Determination of the Pressure Field Using Three-Dimensional, Volumetric Velocity Measurements

[+] Author and Article Information
Hansheng Pan, Sheila H. Williams, Paul S. Krueger

Department of Mechanical Engineering,
Southern Methodist University,
P.O. Box 750337,
Dallas, TX 75275

1Corresponding author.

Contributed by the Fluids Engineering Division of ASME for publication in the JOURNAL OF FLUIDS ENGINEERING. Manuscript received December 31, 2013; final manuscript received March 8, 2016; published online May 19, 2016. Assoc. Editor: Peter Vorobieff.

J. Fluids Eng 138(8), 084502 (May 19, 2016) (9 pages) Paper No: FE-13-1760; doi: 10.1115/1.4033293 History: Received December 31, 2013; Revised March 08, 2016

Methods to determine the pressure field of vortical flow from three-dimensional (3D) volumetric velocity measurements (e.g., from a TSI V3VTM system) are discussed. The boundary pressure was determined where necessary using the unsteady Bernoulli equation for both line integration and pressure Poisson equation methods.
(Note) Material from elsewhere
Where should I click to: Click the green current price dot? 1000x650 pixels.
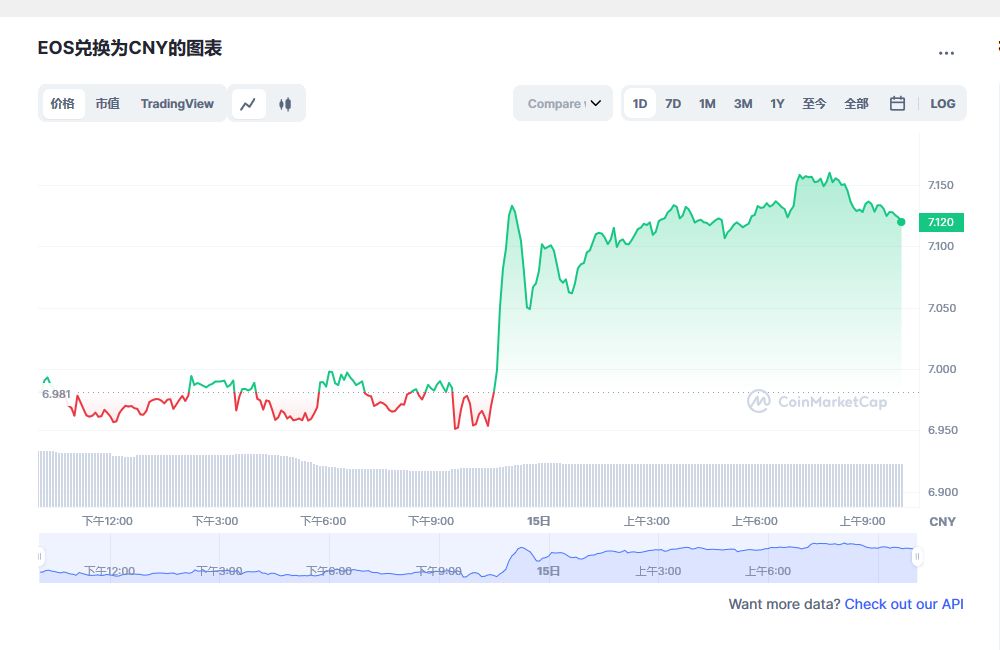(x=901, y=222)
Error analysis using computational fluid dynamics (CFD) data was conducted to investigate the effects of spatial resolution, temporal resolution, and velocity error levels. The line integration method was more sensitive to temporal resolution, while the pressure Poisson equation method was more sensitive to boundary flow conditions. The latter was generally more suitable for V3VTM velocity measurements.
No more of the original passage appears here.